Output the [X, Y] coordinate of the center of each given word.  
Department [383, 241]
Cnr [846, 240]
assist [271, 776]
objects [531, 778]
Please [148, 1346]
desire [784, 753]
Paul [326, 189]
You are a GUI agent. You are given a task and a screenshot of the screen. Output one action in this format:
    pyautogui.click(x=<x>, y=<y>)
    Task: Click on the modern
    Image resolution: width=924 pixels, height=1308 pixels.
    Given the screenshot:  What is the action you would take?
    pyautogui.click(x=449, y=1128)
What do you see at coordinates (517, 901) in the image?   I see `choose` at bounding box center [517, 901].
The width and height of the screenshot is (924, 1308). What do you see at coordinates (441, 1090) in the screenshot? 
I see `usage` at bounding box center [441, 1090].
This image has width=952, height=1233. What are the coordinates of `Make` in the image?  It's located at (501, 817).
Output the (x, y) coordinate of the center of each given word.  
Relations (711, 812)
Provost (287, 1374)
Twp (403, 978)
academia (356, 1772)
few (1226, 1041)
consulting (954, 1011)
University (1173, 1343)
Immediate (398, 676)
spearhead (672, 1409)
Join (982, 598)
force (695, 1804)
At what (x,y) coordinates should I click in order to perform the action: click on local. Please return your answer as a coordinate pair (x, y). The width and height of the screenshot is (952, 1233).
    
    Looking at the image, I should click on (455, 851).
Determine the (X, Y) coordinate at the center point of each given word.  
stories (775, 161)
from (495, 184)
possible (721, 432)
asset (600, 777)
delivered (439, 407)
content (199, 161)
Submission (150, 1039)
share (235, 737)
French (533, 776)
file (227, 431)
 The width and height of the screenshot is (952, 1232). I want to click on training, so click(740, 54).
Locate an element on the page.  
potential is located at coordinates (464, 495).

■ Problem details: Copy the listing above verbatim, starting at the line that contains "consulting (954, 1011)" and ending with the last line of the listing.

■ Exercise result:
consulting (954, 1011)
University (1173, 1343)
Immediate (398, 676)
spearhead (672, 1409)
Join (982, 598)
force (695, 1804)
At what (x,y) coordinates should I click in order to perform the action: click on local. Please return your answer as a coordinate pair (x, y). The width and height of the screenshot is (952, 1233).
    
    Looking at the image, I should click on (455, 851).
Determine the (X, Y) coordinate at the center point of each given word.  
stories (775, 161)
from (495, 184)
possible (721, 432)
asset (600, 777)
delivered (439, 407)
content (199, 161)
Submission (150, 1039)
share (235, 737)
French (533, 776)
file (227, 431)
 The width and height of the screenshot is (952, 1232). I want to click on training, so click(740, 54).
Locate an element on the page.  
potential is located at coordinates (464, 495).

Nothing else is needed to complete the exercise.